### Exercise 1
Below is an issue thread. List every distinct function name that appears in it immediately followed by an opening parenthesis.

### Selected extract
--- START ---
Bioconductor/Biostrings

Bug: length of PairwiseAlignments

gevro opened this issue · 2 comments

gevro commented

Hi,
Per the documentation, length should return the lengths of each alignment of a PairwiseAlignments object

General information methods
In the code snippets below, x is a PairwiseAlignments object, except otherwise noted.

alphabet(x): Equivalent to alphabet(unaligned(subject(x))).

length(x): The common length of alignedPattern(x) and alignedSubject(x). There is a method for PairwiseAlignmentsSingleSubjectSummary as well.

However, the latest version of Biostrings simply returns the total number of alignments within the PairwiseAlignments object.

I believe this is a bug. Also, there does not seem to be a function to do what the documentation indicates.

Hi,

However, the latest version of Biostrings simply returns the total number of alignments within the PairwiseAlignments object.
--- END ---
### Available records
--- START ---
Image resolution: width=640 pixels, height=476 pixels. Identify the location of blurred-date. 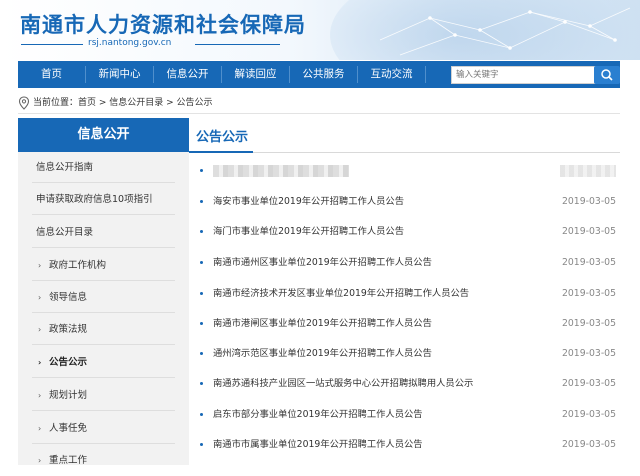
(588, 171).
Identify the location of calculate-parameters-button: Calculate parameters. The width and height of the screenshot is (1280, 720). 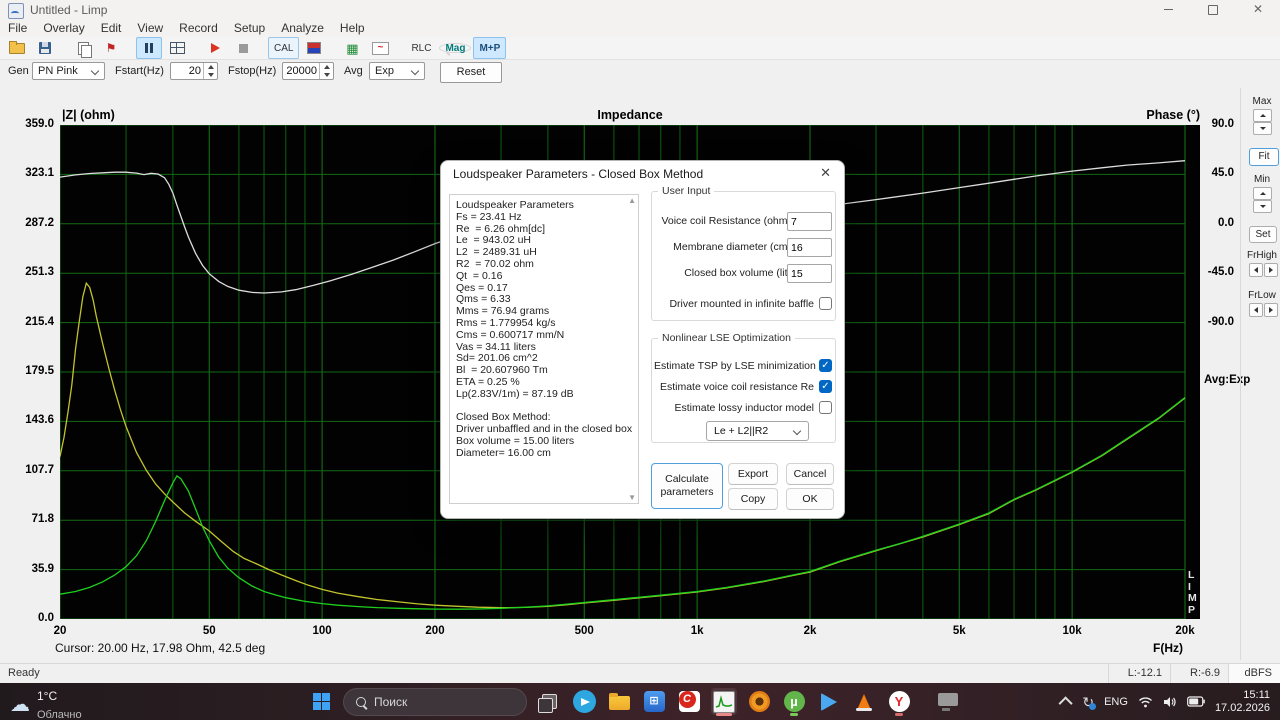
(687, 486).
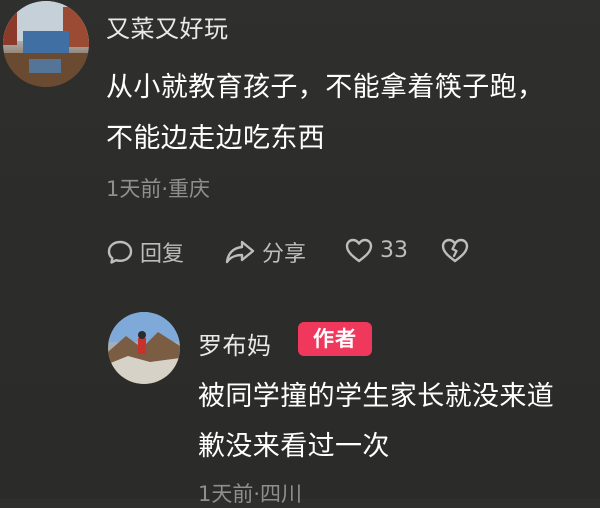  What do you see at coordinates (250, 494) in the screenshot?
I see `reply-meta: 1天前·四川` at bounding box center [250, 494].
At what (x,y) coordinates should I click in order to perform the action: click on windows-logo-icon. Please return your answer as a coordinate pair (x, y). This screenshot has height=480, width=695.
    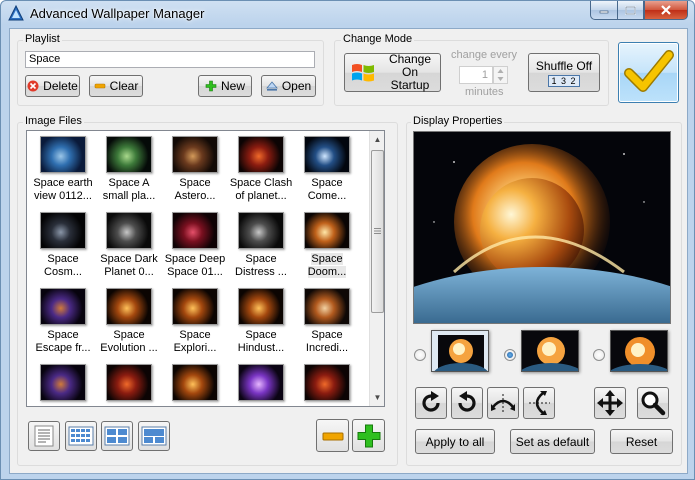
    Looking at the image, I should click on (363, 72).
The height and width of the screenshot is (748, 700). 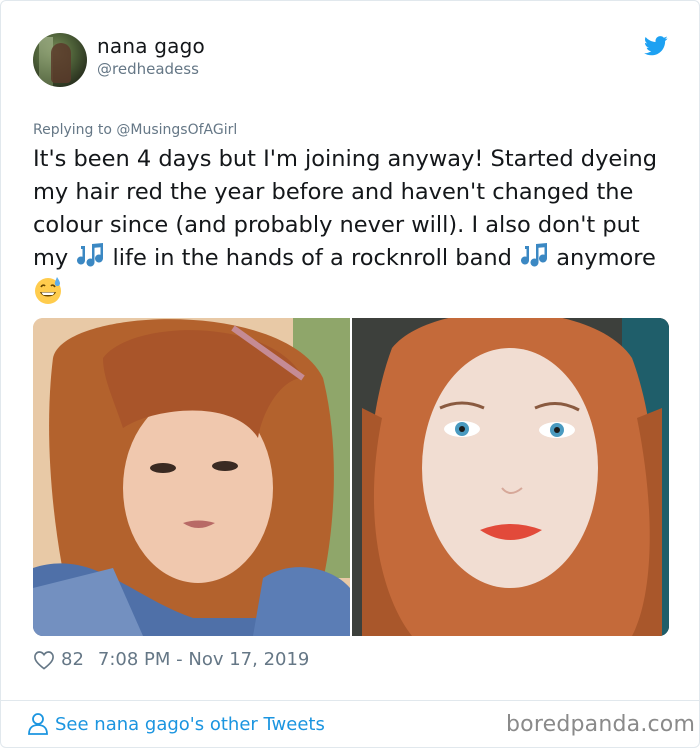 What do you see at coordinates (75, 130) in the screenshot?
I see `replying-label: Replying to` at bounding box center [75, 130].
--- END ---
--- START ---
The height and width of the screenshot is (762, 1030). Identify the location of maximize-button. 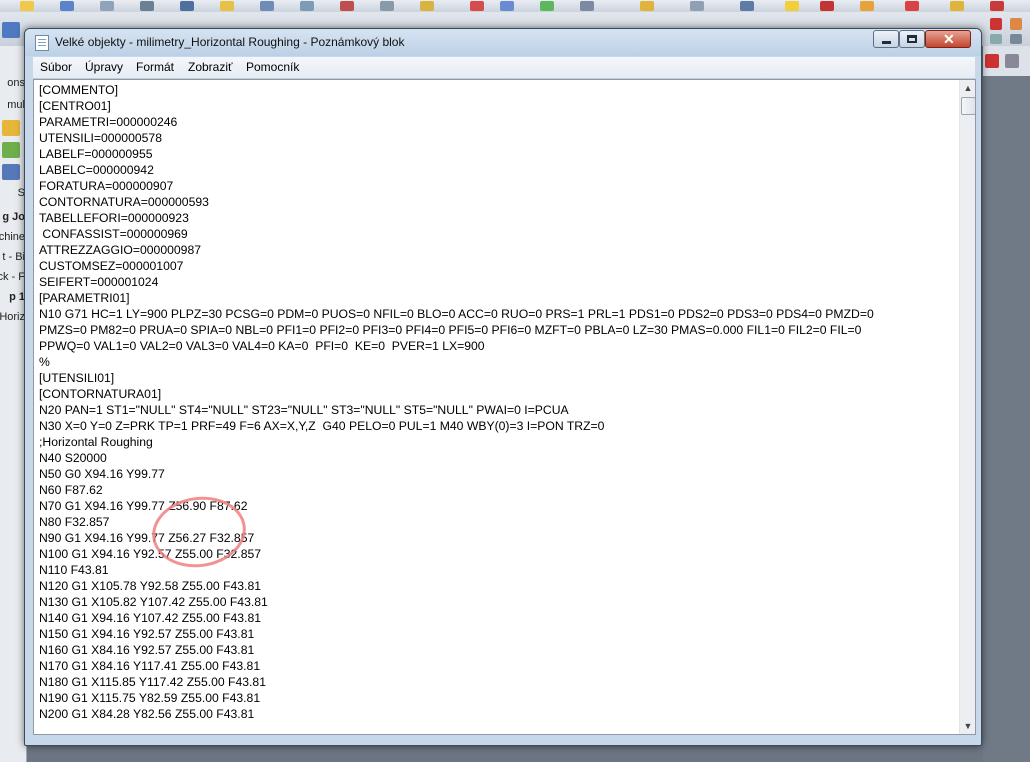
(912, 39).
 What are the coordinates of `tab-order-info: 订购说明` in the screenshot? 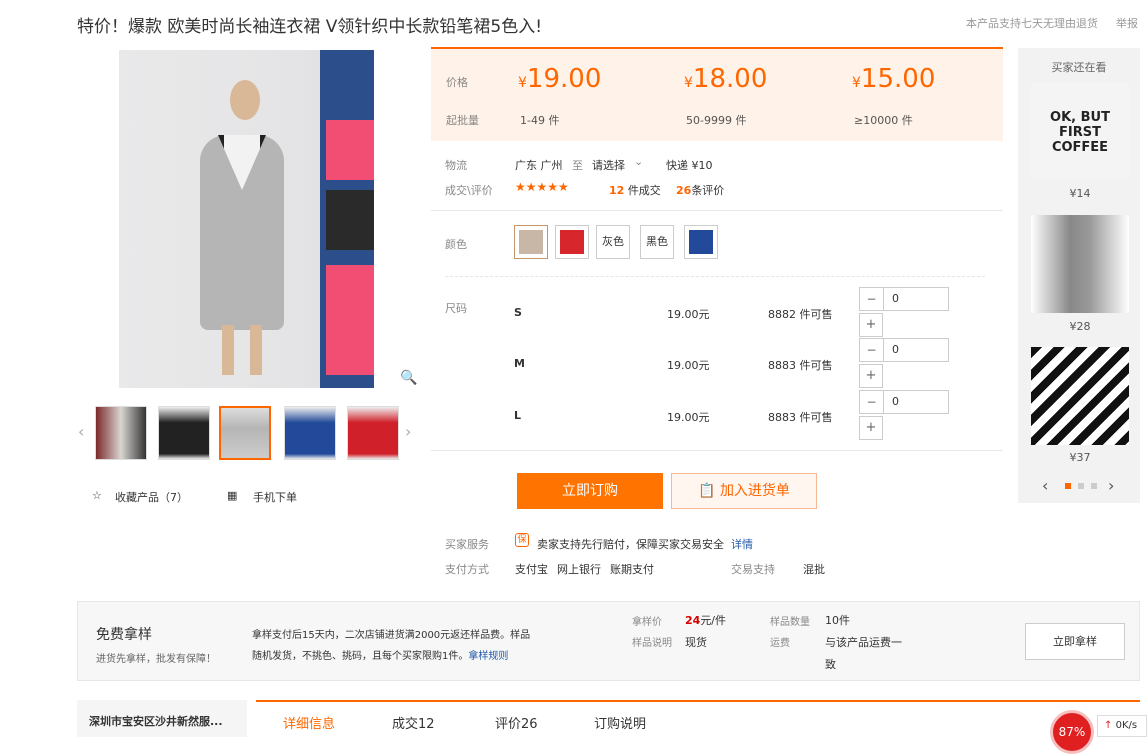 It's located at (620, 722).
--- END ---
### Exercise 2
Extract every line of the records above that contains the word "should". Matching is case-sensitive.

### Answer box 1
alphabet, unaligned, subject, length, alignedPattern, alignedSubject

### Answer box 2
At what (x,y) coordinates should I click in order to perform the action: click on windows-logo-icon. Please return your answer as a coordinate pair (x, y). This screenshot has height=480, width=695.
    Looking at the image, I should click on (363, 72).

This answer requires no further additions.